"Matassa": negato il dissequestro di beni strumentali nella villa di Modena a Ruggerini

La Cassazione ha deciso definitivamente sul ricorso dell'imprenditore



PRAIA A MARE – 18 giu. 22 - E' coinvolto nell'operazione denominata “Matassa” svolta dalla guardia di finanza diversi anni fa. Il processo è ancora in corso. Ritenuto il principale indagato, Maurizio Ruggerini, 69 anni, aveva fatto richiesta di dissequestro di beni strumentali collocati in una villa di Modena. La Suprema corte di Cassazione si è definitivamente pronunciata sul ricorso presentato, dichiarandolo inammissibile, e condannando il ricorrente al pagamento delle spese processuali e della somma di tremila euro in favore della cassa delle ammende. Il ricorso riguarda l'ordinanza del 2021 del Tribunale di Cosenza. Il 10 novembre, il tribunale della città silana ha dichiarato l'inammissibilità dell'appello cautelare proposto da Maurizio Ruggerini avverso il provvedimento con cui il Tribunale di Paola, avanti al quale pende il giudizio dibattimentale per reati tributari, aveva rigettato, la richiesta di dissequestro di beni strumentali collocati in una villa di Modena.
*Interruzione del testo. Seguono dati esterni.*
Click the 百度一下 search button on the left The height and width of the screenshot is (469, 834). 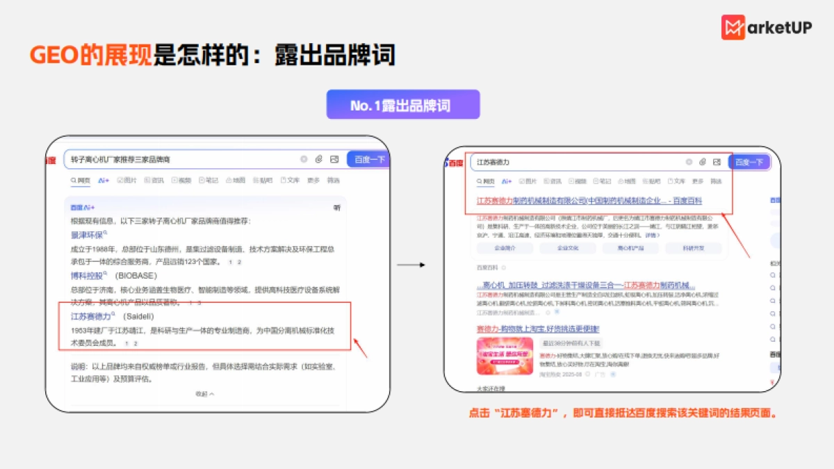(368, 160)
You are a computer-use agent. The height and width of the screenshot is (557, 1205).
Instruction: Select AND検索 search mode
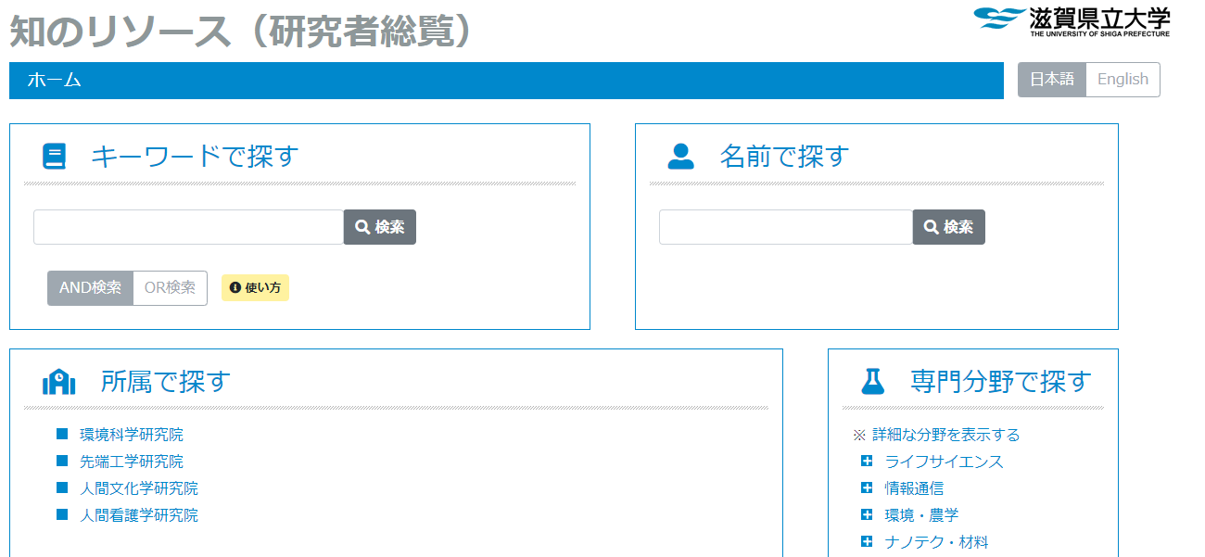(90, 288)
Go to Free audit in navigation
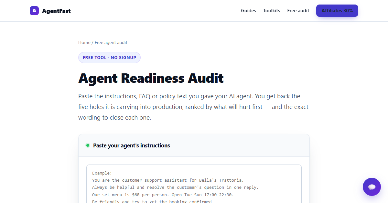The image size is (388, 203). [298, 11]
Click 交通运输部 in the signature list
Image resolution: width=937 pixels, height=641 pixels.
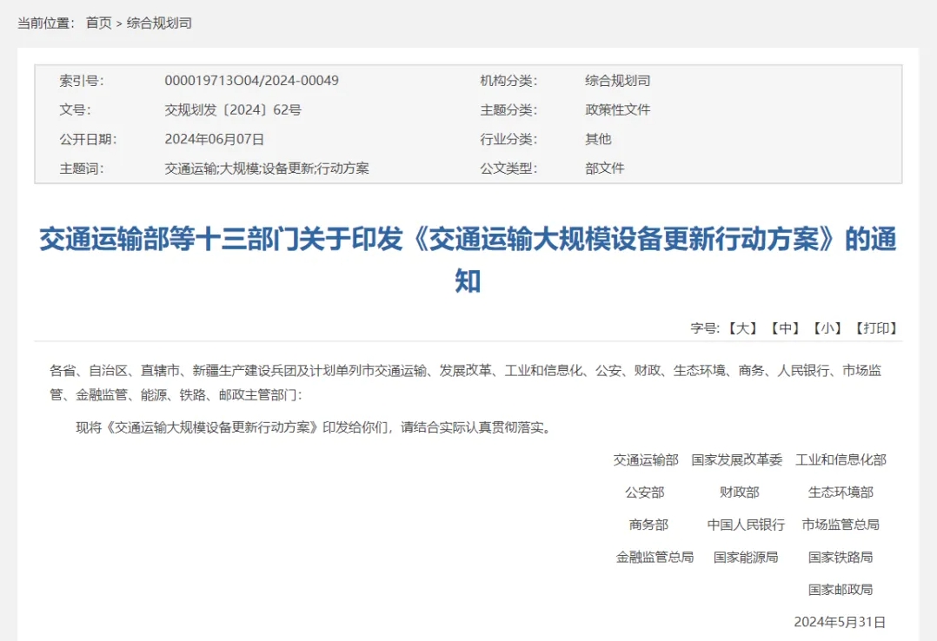point(648,459)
Nel ricorso si lamentavano violazione di legge e mancanza ed illogicità della motivazione, “il sequestro – si legge - sarebbe soggetto a precisi limiti temporali; nella specie lo stesso era stato disposto in vista della confisca del profitto del reato, ma con riguardo ai reati sub iudice nessun profitto sarebbe configurabile, non essendo lo stesso mai stato neppure quantificato dall'unico ente competente, l'Agenzia delle Entrate; sarebbero inoltre stati violati i principi di proporzionalità, adeguatezza e gradualità, per mancanza di motivazione circa l'impossibilità di conseguire il risultato attraverso forme di cautela meno invasive”. Secondo la Cassazione: “L'ordinanza impugnata ha evidenziato che analoga istanza di restituzione dei beni sequestrati, con cui si lamentava la sproporzione tra il valore degli stessi e il profitto del reato, era stata già decisa, e respinta, con provvedimento del Tribunale di Paola del 21 novembre 2020. Essendosi sul punto formato il cosiddetto "giudicato cautelare", il provvedimento poteva essere modificato o revocato soltanto in forza di elementi nuovi o sopravvenuti, e non già semplicemente in base ad argomenti e motivi diversi, anche se non prospettati in precedenza. Ravvisando quest'ultima ipotesi, l'ordinanza impugnata ha pertanto dichiarato l'inammissibilità dell'appello cautelare”. Tale argomentazione è stata giudicata corretta e conforme al consolidato orientamento dalla Suprema corte.